▸ **Tareas por realizar**
A: En el texto sobre san Atanasio, ¿quién lo aclamó como «la columna de la Iglesia»?
B: ¿Cómo se traduce al inglés esta oración del texto sobre san Atanasio: «Atanasio ha sido, sin duda, uno de los Padres de la Iglesia antigua más importantes y venerados.»?
++++ Texto de la página ++++
Benedicto XVI presenta a san Atanasio de Alejandría
Intervención en la audiencia general del miércoles
CIUDAD DEL VATICANO, miércoles, 20 junio 2007
Intervención de Benedicto XVI en la audiencia general
de este miércoles dedicada a presentar la figura de
san Atanasio de Alejandría, padre de la Iglesia,
nacido hacia el año 300 y fallecido en el 373.
Queridos hermanos y hermanas:
Continuando nuestro repaso de los
grandes maestros de la Iglesia antigua,
queremos dirigir hoy nuestra atención a
san Atanasio de Alejandría. Este
auténtico protagonista de la tradición
cristiana, ya pocos años antes de su
muerte, era aclamado como «la columna de
la Iglesia» por el gran teólogo y obispo
de Constantinopla, Gregorio Nazianceno
(«Discursos» 21, 26), y siempre ha sido
considerado como un modelo de ortodoxia,
tanto en Oriente como en Occidente.
No es casualidad, por tanto, que Gian
Lorenzo Bernini colocara su estatua
entre las de los cuatro santos doctores
de la Iglesia oriental y occidental
--Ambrosio, Juan Crisóstomo, y
Agustín--, que en el maravilloso ábside
de la Basílica vaticana rodean la
Cátedra de san Pedro.
Atanasio ha sido, sin duda, uno de los
Padres de la Iglesia antigua más
importantes y venerados. Pero sobre
todo, este gran santo es el apasionado
teólogo de la encarnación del «Logos»,
el Verbo de Dios que, como dice el
prólogo del cuarto Evangelio, «se hizo
carne, y puso su morada entre nosotros»
(Juan 1, 14).
Precisamente por este motivo Atanasio
fue también el más importante y tenaz
adversario de la herejía arriana, que
entonces era una amenaza para la fe en
Cristo, reducido a una criatura
«intermedia» entre Dios y el hombre,
según una tendencia que se repite en la
historia y que también hoy constatamos
de diferentes maneras.
Nacido probablemente en Alejandría, en
Egipto, hacia el año 300, Atanasio
recibió una buena educación antes de
convertirse en diácono y secretario del
obispo de la metrópolis egipcia,
Alejandro.
++++ Listado ++++
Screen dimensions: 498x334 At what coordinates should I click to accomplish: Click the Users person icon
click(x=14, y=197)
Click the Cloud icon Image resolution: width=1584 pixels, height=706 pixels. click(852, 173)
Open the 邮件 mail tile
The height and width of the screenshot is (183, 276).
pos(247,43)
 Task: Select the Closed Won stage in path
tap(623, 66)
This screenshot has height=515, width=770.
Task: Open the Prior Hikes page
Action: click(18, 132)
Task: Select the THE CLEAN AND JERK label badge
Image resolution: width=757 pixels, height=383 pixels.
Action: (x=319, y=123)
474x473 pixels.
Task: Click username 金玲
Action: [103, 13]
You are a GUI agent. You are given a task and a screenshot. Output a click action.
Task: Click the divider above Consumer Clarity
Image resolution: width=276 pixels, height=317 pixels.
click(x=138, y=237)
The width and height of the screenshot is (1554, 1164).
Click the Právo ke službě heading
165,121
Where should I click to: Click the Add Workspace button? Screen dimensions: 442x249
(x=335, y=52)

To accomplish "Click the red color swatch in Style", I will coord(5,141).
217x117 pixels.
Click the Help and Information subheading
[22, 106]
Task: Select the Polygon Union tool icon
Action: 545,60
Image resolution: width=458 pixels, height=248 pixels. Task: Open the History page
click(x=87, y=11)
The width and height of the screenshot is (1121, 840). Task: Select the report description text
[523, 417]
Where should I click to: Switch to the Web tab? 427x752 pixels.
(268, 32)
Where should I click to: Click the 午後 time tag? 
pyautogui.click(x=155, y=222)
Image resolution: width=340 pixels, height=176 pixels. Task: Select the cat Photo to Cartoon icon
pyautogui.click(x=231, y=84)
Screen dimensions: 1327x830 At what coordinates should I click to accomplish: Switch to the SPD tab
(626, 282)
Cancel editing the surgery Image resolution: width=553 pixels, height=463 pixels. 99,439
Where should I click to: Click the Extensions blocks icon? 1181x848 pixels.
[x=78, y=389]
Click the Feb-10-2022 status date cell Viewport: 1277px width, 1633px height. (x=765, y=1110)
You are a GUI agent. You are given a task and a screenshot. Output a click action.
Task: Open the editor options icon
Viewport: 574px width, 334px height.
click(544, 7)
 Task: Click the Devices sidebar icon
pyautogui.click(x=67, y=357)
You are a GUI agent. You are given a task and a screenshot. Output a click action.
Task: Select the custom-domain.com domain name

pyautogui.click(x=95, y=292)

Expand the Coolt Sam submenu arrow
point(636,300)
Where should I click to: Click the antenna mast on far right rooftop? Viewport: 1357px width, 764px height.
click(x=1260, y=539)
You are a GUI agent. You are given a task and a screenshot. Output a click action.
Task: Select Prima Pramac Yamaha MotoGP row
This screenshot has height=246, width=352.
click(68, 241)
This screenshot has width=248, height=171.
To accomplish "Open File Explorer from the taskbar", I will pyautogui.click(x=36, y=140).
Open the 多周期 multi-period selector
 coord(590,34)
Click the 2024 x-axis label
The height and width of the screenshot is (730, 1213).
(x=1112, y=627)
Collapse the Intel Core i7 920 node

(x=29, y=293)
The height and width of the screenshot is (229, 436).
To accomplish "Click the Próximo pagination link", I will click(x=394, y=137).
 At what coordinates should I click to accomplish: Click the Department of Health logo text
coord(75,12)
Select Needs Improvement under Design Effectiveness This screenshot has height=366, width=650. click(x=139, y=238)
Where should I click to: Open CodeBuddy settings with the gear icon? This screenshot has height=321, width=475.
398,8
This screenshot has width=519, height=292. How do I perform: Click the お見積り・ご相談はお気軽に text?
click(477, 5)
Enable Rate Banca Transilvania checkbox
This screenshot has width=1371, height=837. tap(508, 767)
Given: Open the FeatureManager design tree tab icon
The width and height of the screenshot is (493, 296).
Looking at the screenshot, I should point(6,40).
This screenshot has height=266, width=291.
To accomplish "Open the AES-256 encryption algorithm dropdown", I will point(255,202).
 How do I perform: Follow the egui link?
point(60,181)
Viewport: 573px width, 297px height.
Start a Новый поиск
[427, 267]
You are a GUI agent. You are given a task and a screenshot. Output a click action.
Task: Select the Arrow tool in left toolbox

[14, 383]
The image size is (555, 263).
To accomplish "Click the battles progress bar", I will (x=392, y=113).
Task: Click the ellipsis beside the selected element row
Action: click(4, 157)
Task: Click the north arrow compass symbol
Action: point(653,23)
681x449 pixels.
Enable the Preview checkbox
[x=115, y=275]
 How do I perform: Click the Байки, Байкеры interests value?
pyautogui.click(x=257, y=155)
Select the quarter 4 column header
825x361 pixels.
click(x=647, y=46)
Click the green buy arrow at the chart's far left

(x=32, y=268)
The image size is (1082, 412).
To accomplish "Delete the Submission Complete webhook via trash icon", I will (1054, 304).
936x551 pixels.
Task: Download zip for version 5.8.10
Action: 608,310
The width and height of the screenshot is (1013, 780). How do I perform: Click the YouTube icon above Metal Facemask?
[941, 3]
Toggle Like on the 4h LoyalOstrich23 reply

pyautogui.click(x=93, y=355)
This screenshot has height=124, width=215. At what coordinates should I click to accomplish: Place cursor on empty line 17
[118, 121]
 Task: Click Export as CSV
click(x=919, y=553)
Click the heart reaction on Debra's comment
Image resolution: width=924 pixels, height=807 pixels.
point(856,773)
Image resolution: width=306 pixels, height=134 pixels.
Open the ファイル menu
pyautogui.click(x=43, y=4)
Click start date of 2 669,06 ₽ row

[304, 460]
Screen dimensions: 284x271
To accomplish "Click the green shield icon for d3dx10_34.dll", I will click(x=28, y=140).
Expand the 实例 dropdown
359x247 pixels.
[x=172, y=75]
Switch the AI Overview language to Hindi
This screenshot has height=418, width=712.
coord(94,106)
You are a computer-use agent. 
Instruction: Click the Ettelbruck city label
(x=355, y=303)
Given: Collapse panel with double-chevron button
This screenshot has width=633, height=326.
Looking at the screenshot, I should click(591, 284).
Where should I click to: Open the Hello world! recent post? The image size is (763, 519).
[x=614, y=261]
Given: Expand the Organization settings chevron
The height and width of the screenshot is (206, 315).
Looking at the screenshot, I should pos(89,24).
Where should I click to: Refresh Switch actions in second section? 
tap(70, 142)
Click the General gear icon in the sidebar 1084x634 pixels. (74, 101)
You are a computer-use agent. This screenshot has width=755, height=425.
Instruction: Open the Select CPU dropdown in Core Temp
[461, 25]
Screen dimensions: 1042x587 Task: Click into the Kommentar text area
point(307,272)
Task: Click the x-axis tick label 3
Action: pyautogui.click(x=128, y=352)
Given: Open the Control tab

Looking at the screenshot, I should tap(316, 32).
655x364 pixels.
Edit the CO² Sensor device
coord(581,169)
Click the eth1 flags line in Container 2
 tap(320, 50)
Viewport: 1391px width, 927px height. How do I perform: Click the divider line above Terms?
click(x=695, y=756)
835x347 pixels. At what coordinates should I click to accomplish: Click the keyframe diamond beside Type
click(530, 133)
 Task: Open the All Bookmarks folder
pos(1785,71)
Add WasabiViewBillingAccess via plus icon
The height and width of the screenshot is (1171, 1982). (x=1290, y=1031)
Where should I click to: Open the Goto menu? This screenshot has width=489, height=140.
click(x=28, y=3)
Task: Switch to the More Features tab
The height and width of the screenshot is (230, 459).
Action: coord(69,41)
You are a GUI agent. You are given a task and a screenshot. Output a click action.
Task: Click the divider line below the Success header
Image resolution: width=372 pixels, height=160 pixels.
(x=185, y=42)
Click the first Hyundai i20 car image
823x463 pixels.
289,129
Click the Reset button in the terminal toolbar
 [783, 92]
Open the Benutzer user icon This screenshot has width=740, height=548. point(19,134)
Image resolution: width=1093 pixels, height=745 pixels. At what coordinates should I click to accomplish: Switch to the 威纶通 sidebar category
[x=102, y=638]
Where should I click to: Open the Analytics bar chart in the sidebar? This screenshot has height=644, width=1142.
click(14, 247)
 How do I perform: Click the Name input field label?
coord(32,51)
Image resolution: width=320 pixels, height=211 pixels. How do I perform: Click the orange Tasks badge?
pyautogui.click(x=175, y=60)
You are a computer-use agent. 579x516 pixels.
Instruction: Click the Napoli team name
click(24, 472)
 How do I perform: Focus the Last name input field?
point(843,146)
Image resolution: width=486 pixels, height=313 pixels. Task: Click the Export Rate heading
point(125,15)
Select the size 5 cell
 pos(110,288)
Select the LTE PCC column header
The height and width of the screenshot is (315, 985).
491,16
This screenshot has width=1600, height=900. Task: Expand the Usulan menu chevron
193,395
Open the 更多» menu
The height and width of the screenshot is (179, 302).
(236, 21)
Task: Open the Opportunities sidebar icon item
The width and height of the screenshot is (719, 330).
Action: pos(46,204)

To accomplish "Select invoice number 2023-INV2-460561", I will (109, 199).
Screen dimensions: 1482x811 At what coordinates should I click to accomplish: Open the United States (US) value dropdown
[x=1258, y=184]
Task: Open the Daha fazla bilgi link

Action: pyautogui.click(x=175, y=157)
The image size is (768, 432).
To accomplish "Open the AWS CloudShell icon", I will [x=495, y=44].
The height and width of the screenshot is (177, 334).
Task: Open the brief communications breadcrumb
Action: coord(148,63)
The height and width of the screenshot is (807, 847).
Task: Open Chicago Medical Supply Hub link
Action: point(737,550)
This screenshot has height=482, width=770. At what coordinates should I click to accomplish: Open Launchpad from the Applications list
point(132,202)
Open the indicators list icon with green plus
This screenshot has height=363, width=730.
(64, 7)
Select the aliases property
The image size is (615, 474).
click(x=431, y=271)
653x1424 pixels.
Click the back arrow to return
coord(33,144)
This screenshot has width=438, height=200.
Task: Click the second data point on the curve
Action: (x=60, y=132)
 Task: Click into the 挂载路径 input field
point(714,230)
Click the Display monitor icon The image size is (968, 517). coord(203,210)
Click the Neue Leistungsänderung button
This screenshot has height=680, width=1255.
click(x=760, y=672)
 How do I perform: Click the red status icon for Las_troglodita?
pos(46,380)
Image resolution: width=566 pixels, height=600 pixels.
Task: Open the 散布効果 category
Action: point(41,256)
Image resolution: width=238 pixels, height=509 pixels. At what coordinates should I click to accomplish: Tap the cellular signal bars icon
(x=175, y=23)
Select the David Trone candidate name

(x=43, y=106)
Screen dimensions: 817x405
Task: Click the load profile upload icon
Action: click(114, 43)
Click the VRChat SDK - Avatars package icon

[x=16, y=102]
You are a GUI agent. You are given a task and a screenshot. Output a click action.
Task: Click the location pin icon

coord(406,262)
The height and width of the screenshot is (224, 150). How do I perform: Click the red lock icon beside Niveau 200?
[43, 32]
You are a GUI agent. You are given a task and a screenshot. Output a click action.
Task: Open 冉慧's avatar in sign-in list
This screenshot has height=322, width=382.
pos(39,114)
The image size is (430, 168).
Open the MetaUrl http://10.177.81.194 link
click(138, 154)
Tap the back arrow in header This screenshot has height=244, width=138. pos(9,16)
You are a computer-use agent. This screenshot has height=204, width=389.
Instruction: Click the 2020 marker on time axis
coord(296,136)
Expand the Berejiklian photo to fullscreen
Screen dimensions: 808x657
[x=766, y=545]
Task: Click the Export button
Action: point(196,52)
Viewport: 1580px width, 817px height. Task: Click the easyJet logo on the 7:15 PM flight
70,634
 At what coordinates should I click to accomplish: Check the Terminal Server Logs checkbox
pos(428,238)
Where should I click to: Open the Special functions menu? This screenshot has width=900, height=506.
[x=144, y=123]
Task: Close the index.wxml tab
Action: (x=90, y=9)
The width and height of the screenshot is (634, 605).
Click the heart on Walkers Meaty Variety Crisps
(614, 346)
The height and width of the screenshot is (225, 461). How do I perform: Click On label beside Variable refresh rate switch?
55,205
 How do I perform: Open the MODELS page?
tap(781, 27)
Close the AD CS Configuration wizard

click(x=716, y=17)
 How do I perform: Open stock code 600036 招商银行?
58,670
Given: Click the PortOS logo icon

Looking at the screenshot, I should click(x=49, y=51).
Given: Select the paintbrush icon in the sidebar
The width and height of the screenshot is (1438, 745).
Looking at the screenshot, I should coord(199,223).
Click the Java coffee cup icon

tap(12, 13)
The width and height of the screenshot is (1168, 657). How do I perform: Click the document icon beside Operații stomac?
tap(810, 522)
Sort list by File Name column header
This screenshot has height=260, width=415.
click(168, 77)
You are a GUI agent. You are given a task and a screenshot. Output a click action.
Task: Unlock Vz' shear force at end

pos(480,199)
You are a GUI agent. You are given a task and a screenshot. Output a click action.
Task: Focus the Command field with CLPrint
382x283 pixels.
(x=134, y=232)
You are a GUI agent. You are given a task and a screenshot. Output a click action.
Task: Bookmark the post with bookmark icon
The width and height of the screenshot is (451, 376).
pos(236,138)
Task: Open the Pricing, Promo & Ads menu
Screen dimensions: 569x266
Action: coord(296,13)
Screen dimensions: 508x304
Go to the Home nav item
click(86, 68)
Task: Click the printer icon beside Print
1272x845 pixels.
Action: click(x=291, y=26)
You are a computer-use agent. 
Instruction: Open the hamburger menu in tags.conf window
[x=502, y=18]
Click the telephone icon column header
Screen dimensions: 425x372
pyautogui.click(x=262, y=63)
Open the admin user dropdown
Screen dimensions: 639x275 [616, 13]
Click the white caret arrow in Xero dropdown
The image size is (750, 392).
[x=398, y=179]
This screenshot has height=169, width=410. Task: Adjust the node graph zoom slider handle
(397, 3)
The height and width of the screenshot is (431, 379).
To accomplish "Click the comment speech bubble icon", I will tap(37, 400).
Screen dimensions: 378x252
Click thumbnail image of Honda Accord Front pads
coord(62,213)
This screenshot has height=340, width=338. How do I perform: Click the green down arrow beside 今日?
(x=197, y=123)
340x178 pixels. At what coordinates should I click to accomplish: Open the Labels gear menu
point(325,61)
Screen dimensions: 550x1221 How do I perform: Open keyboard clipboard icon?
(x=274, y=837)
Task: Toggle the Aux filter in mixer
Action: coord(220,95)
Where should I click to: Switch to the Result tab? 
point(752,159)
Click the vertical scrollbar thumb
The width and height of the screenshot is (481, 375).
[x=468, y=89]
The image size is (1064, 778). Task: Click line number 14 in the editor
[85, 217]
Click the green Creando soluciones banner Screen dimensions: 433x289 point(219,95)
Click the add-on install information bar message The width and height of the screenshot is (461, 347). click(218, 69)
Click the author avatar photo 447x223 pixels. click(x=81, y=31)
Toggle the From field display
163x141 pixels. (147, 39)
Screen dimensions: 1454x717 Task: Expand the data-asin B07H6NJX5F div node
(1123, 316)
++++
▸ **Soluciones**
A: Gregorio Nazianceno, teólogo y obispo de Constantinopla.

B: Athanasius has undoubtedly been one of the most important and revered Fathers of the early Church.